# How to circuit IRL540N logic level MOSFET

I just want to test switching my 12V 3A pump and 12V 1A solenoid valve via IRL540, and was not sure about the circuit. Below is the circuit I am planning modification to.

I read here on the forum that to limit current drwn at the gate from the Arduino a 1K resistance should be added between the arduino pin and gate. I guess that isn't the resistance shown in the pic above, so I'll have to add it? Just before the gate?

The advisor in the forum link above also says that a 10K resistance be added between the gate and the source, I guess this is the resistance picturized in the picture above? But if I do that, wouldn't the net resistance between gate and source become 11k with the other 1k added? Perhaps I should add the 1k before the link point?

Some more questions:

1. I am doing all this MOSFET testing exercise because I am currently using a relay module which I am reasonably satisfied with but don't know what's its life. It needs to switch about 1000 times a day and daily, can it take it?

2. What is the life of this MOSFET. What damages can I expect to the arduino system by ground bounce?

• Why have you deleted most of the content of your question? Commented Dec 21, 2022 at 5:45
• @PStechPaul Less garbage and more information. Commented Dec 21, 2022 at 6:21

so I'll have to add it?

You don't have to, but you'd better add it (the one below marked with green).

But if I do that, wouldn't the net resistance between gate and source become 11k with the other 1k added?
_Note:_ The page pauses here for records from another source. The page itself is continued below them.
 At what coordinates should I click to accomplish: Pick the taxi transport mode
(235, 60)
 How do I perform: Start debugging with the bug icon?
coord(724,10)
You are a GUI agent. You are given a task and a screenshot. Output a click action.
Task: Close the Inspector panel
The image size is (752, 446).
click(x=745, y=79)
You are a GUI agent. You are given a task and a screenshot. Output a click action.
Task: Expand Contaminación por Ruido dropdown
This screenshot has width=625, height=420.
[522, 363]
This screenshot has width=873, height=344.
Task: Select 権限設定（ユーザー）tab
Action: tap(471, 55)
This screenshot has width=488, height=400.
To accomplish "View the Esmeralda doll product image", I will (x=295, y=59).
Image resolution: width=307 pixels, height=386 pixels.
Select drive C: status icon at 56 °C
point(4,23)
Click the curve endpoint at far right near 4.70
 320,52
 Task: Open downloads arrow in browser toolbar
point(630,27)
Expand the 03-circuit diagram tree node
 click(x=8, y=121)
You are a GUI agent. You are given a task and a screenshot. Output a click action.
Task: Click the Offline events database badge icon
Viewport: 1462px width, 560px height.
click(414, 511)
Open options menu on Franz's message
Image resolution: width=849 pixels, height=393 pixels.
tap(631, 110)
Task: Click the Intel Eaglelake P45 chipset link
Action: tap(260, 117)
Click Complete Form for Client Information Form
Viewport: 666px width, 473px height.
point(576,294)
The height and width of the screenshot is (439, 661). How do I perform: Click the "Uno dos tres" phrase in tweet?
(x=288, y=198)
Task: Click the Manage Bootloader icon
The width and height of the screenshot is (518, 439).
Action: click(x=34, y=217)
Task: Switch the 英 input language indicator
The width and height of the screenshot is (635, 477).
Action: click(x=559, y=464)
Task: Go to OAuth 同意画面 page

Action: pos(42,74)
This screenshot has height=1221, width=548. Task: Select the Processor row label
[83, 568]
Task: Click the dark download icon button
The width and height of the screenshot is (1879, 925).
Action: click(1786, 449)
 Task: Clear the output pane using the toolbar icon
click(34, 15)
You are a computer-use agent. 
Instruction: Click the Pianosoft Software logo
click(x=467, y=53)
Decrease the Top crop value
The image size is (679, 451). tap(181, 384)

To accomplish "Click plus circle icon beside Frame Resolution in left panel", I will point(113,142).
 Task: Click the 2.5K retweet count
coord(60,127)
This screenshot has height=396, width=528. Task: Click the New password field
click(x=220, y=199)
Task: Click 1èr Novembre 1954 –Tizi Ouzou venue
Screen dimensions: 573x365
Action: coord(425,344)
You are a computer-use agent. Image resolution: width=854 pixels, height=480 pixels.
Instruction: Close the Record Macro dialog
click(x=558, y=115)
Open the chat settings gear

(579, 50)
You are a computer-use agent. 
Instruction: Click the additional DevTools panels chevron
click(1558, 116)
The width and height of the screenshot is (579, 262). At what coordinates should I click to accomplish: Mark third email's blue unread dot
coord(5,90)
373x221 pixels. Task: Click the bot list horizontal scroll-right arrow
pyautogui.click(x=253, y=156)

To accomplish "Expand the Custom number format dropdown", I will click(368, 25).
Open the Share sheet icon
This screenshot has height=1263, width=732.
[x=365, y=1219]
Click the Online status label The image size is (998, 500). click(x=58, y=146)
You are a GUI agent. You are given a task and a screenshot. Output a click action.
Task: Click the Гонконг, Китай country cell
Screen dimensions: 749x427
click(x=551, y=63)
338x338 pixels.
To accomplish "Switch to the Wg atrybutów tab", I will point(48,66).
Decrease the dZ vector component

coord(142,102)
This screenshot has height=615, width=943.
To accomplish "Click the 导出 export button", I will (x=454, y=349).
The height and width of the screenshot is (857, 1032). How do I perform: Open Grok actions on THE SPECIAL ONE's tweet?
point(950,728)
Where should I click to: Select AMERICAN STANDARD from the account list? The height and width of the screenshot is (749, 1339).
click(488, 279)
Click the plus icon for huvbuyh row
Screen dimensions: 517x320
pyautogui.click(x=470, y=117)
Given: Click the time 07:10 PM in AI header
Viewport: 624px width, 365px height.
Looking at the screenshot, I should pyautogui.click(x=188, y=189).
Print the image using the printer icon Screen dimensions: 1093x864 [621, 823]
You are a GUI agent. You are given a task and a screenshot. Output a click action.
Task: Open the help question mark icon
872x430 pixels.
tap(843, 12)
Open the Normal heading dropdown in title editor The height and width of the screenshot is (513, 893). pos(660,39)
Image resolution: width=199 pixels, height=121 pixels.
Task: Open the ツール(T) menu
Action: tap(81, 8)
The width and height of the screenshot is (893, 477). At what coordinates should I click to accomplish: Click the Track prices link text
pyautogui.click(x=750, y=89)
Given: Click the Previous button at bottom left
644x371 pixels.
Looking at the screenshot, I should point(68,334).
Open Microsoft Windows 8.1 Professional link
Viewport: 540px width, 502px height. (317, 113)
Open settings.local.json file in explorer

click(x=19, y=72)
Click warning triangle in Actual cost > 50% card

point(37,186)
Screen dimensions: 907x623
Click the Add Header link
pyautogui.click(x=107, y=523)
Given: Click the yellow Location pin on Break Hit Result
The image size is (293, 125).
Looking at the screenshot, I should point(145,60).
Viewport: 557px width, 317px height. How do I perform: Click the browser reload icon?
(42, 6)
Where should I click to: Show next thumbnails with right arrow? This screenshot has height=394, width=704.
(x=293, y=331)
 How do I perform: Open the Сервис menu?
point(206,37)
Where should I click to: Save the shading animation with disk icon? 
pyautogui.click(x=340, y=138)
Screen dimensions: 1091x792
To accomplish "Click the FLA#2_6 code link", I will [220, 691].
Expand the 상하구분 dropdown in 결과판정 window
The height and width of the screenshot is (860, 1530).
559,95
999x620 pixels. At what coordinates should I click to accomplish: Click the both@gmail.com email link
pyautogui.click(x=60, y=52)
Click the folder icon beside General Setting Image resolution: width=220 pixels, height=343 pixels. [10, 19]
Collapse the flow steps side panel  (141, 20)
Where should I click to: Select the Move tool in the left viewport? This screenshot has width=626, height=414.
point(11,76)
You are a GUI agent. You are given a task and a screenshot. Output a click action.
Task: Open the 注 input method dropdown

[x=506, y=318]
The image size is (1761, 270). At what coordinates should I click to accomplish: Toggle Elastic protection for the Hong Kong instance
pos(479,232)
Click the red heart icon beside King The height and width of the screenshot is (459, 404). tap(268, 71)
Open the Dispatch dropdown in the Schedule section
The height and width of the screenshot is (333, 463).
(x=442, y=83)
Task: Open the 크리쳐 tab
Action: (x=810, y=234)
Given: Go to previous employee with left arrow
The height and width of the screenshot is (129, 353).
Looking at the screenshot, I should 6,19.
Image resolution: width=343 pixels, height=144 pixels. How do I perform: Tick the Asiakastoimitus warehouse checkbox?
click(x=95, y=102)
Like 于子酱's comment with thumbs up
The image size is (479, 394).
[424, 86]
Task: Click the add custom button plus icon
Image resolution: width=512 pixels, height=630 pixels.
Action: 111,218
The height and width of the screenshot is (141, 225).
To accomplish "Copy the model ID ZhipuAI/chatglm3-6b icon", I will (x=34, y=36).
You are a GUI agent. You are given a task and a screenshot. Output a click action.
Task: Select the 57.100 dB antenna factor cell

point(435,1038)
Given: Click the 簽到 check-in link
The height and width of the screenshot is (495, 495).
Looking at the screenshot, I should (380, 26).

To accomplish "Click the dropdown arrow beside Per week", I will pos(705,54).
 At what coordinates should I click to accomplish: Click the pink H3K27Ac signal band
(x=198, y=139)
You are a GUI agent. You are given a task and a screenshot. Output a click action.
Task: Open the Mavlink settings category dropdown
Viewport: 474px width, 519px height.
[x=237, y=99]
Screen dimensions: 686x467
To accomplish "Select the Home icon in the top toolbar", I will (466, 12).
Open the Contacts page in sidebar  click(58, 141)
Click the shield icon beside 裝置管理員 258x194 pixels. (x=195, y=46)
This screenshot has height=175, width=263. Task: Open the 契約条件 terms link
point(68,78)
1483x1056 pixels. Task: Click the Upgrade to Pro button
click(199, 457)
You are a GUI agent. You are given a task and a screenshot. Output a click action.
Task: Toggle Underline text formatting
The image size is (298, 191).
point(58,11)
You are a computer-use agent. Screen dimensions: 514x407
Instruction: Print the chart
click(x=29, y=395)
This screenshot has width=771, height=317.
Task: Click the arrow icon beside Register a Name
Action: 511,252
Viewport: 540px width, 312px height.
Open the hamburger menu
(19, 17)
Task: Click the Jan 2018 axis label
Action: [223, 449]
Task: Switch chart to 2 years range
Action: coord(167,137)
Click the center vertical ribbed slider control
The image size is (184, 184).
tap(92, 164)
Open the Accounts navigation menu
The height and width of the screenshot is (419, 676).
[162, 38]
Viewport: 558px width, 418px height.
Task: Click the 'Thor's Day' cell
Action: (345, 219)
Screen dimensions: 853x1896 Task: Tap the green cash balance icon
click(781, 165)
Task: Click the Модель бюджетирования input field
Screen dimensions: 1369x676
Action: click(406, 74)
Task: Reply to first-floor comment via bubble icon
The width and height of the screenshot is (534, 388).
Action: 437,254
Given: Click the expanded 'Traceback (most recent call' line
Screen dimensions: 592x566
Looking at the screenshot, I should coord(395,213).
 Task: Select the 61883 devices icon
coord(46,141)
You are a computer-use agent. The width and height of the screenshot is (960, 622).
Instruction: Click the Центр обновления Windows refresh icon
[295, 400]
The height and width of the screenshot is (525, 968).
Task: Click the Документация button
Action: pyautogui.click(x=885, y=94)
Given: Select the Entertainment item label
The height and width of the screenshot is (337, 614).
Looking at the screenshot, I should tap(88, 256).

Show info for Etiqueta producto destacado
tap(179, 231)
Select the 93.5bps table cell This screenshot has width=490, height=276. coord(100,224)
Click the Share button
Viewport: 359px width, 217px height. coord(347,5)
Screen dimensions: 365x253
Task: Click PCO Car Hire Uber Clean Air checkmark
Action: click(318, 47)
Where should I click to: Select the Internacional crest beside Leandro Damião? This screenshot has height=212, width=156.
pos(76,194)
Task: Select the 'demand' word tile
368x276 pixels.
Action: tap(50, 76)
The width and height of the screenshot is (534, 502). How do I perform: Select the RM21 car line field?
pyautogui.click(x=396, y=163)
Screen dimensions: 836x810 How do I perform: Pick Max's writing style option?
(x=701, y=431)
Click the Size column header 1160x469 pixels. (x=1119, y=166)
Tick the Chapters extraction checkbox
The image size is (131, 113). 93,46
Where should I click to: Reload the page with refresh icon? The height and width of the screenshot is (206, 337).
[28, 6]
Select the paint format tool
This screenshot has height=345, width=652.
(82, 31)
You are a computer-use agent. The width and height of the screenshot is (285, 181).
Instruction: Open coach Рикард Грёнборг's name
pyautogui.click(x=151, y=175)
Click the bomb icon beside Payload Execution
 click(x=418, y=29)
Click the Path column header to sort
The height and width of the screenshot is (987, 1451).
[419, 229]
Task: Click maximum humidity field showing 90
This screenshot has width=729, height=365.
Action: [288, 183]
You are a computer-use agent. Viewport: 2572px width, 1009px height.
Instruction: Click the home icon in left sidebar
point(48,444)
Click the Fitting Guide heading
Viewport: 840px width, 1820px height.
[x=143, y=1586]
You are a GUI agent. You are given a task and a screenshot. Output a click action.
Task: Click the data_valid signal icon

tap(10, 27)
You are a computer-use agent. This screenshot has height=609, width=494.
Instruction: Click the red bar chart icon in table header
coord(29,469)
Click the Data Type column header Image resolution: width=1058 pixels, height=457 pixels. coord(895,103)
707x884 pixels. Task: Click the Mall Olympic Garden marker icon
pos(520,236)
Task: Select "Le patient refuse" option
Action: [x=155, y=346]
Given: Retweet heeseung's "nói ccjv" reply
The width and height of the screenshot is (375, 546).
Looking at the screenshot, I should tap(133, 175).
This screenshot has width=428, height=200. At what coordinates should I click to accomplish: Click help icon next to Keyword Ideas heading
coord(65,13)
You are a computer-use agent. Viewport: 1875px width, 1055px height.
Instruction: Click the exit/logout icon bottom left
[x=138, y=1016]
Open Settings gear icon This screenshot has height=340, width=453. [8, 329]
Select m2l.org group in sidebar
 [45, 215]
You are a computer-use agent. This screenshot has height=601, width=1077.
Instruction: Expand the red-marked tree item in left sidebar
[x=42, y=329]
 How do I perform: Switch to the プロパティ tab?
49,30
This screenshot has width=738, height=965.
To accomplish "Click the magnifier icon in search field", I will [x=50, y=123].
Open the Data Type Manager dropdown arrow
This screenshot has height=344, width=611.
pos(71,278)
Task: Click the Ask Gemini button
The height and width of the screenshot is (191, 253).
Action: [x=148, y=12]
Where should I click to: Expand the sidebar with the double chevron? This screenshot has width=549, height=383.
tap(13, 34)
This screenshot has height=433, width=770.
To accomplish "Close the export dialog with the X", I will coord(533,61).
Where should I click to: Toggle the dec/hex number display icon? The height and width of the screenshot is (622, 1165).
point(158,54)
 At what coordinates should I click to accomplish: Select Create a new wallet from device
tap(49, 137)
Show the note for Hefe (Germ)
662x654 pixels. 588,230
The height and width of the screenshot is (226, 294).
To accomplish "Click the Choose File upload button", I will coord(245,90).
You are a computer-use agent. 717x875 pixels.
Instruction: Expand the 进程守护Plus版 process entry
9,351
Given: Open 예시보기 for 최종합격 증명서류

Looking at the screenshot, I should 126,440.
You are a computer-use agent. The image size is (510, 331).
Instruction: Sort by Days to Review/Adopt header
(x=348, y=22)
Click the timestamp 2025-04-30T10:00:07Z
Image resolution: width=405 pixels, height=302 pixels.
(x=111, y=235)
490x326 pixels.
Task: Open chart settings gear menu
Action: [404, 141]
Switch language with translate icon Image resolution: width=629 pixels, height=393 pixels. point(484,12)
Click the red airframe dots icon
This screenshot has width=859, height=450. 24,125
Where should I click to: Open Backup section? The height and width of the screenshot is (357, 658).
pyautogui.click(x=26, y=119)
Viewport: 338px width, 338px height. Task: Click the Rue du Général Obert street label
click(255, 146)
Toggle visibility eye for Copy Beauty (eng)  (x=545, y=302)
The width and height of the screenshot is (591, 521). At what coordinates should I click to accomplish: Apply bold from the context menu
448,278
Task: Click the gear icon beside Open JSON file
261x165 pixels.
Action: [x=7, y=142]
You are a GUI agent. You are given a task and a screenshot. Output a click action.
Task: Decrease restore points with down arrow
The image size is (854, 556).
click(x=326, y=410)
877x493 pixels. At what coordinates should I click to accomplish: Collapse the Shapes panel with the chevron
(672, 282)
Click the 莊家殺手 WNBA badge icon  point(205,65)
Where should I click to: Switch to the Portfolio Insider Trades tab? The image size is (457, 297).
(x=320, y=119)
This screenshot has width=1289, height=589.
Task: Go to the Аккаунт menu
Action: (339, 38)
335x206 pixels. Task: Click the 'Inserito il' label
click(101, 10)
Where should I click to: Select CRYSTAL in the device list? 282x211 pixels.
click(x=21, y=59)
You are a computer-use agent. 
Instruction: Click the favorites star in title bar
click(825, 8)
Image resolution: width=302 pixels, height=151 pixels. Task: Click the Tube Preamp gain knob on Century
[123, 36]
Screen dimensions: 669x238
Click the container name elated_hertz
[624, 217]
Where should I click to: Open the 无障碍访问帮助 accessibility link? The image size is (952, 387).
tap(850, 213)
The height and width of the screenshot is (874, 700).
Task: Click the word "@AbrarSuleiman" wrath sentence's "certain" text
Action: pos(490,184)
No. The 10k should be "across" the gate and source as shown in your wiring diagram. It prevents a floating gate which can cause false turn-ons. The mentioned 1k resistor should be placed between the Arduino pin and the gate. As shown below:

simulate this circuit – Schematic created using CircuitLab

And for your other two questions:

1. The datasheet of the relay mentions the minimum life expectancy: Ten million mechanical operations or a hundred thousand electrical operations. Note that these numbers are approximations so it's hard to say, for example, "Oh, after at least 100 days the relay will die". I've never seen a relay that completed its mechanical or electrical life. A bigger problem with the relays is the risk of having contact welding, and another one is they are freaking noisy. Contact welding happens if high peak currents are involved. If your motor draws really high currents when first energised (e.g. a loaded motor) then you can expect contact welding.

2. There's no exact number. Depending on the operating conditions you can expect an MTBF (Mean time between failure) of 1 to 1 million hours. It totally depends on the operating conditions. For example, the drain-source breakdown voltage of MOSFETs drops in cold environments. Likewise, the on-resistance increases in hot environments. Humidity, heatsink etc all affect the lifetime.

For ground bounce, it happens if the Arduino ground and the MOSFET ground (source, in your case) are at different levels. You can minimise the risk by keeping the wires (especially the black one shown in your diagram) as short as possible and avoiding loops.